Open source AI framework by Google

MediaPipe is an open source framework with many libraries developed by Google for several artificial intelligence and machine learning solutions. These solutions range from generative AI, real-time computer vision, natural language processing and audio techniques. These solutions can also be used on various platforms such as Android, JavaScript web, Python and iOS, supporting edge devices.

==History==
Google has long used MediaPipe in its products and services. Since 2012, it has been used for real-time analysis of video and audio on YouTube. Over time MediaPipe has been incorporated into many more products such as Gmail, Google Home, etc.

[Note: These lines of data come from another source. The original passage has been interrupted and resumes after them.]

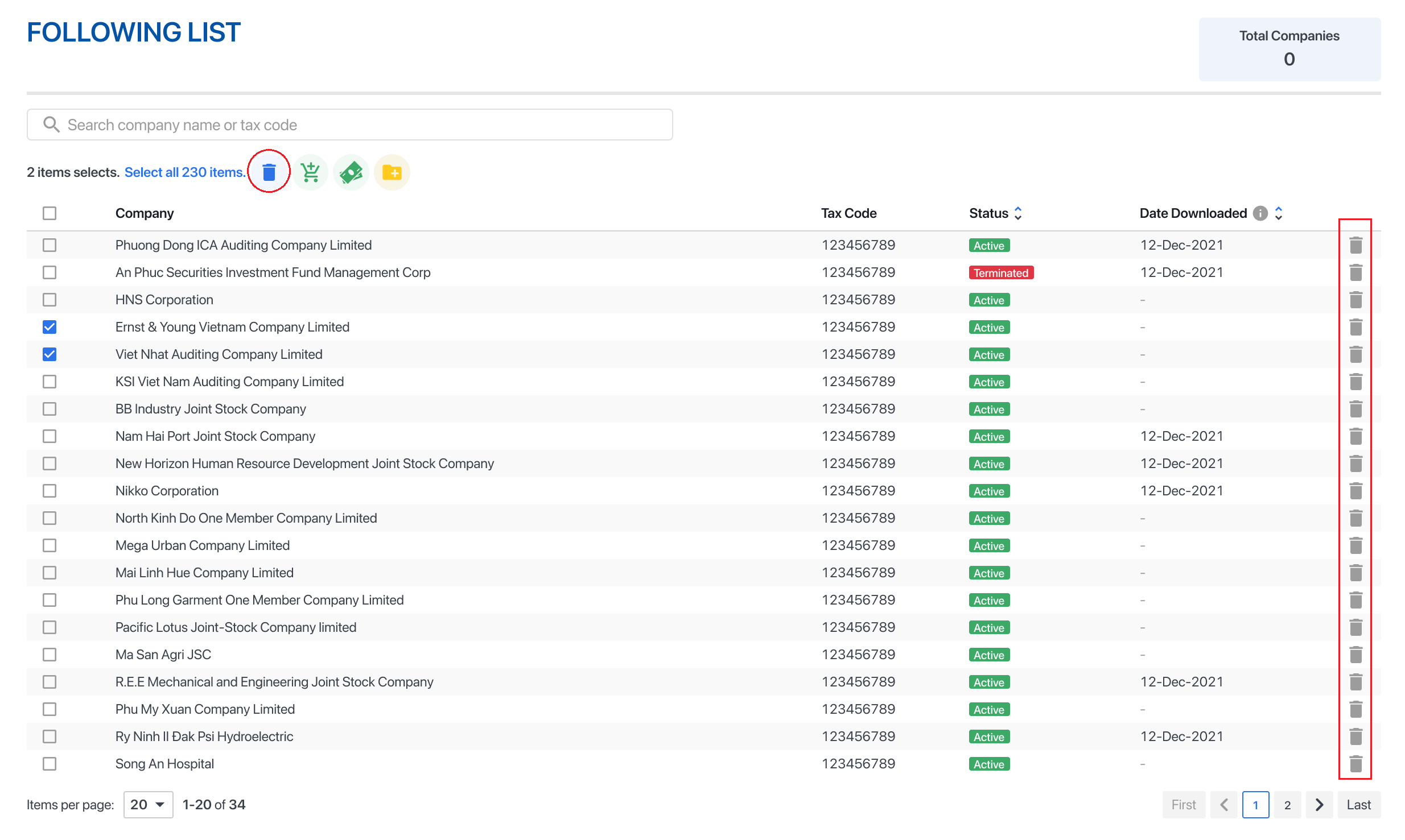Viewport: 1405px width, 840px height.
Task: Sort by the Status column arrows
Action: [1018, 213]

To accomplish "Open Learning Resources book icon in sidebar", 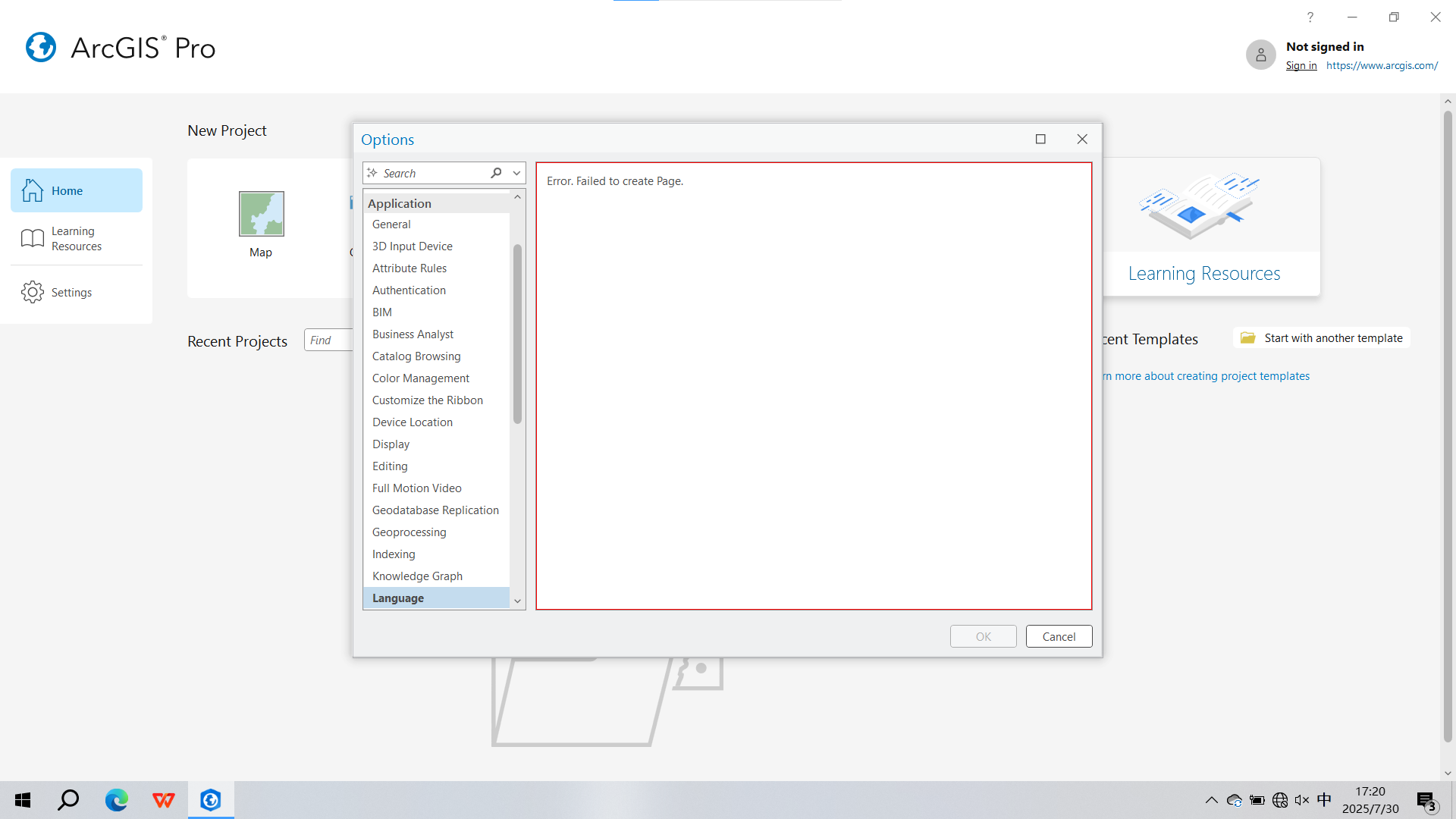I will pos(33,238).

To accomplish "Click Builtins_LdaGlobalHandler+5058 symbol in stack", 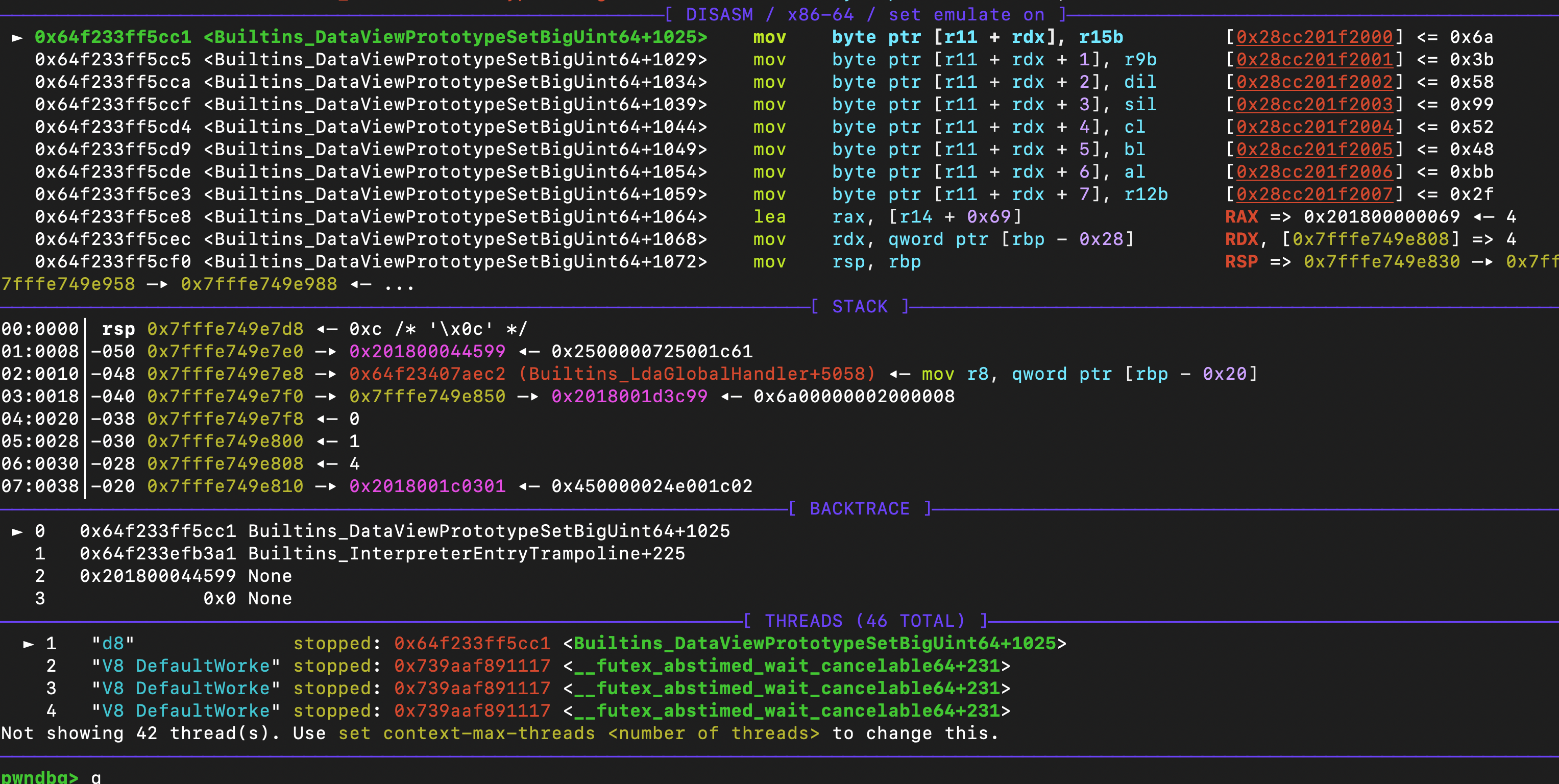I will click(697, 374).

MediaPipe's first stable release was version 0.5.0. It was made open source in June 2019 at the Conference on Computer Vision and Pattern Recognition in Long Beach, California, by Google Research. This initial release included only five pipelines examples: Object Detection, Face Detection, Hand Tracking, Multi-hand Tracking, and Hair Segmentation. From its initial release to April 2023, numerous pipelines have been made. In May 2025, MediaPipe Solutions was introduced. This transition offered more capabilities for on-device machine learning. MediaPipe is now under Google's subdivision, Google AI Edge.

==Solutions==
MediaPipe's available solutions are:
- LLM Inference API
- Object detection
- Image classification
- Image segmentation
- Interactive segmentation
- Hand landmark detection
- Gesture Recognition
- Image embedding
- Face detection
- Face landmark detection
- Pose landmark detection
- Image generation
- Text classification
- Text embedding
- Language detector
- Audio Classification

MediaPipe's legacy solutions are:
- Face Detection
- Face Mesh
- Iris
- Hands
- Pose
- Holistic
- Selfie segmentation
- Hair segmentation
- Object detection
- Box tracking
- Instant motion tracking
- Objectron
- KNIFT
- AutoFlip
- MediaSequence
- YouTube 8M

== Programming Language ==
MediaPipe is primarily written in the programming language C++, although this is not the sole programing language used in its creation. The other notable programming languages used within its source code include Python, Starlark, and Java.

The ability for MediaPipe to separate itself into a system of components allows for customization. Pre-built solutions are also available and it may help to start with these and slightly optimize them for an ideal output.

== How MediaPipe Works ==
MediaPipe contains a multitude of different components that all work together to create a general purpose computer vision framework. Each component works in its own unique way with different architectures.

=== Hand Tracking ===
MediaPipe includes a hand tracking system that has been designed to run efficiently on devices with limited computational resources. This works by estimating a set of 3D landmarks for each detected hand and is intended to remain stable across a wide range of environments including different poses, lightning conditions, and motions.

MediaPipe works off of a pre-trained deep learning model that is trained to detect the palm area on human hands, which is done through a detector model named BlazePalm. Starting with the identification of the palm, MediaPipe is able to use the positioning of the palm as an input to a second model that predicts the positions of key landmarks that will represent the hand's structure.

Hands before MediaPipe hand detection

Hands after MediaPipe hand detection

MediaPipe continuously monitors the confidence of its predictions and re-runs detection when needed to maintain its accuracy, while temporal smoothing helps reduce the jitter between frames. For scenes with more than one hand, the process is repeated independently for each detected region.

=== Human Pose Estimation ===
Another area that MediaPipe specializes in is recognizing changes in the human body specifically posture. Mediapipe can support the creation of body posture analysis systems. This can aid in many fields such as ergonomic industry, the arts, sports, and entertainment.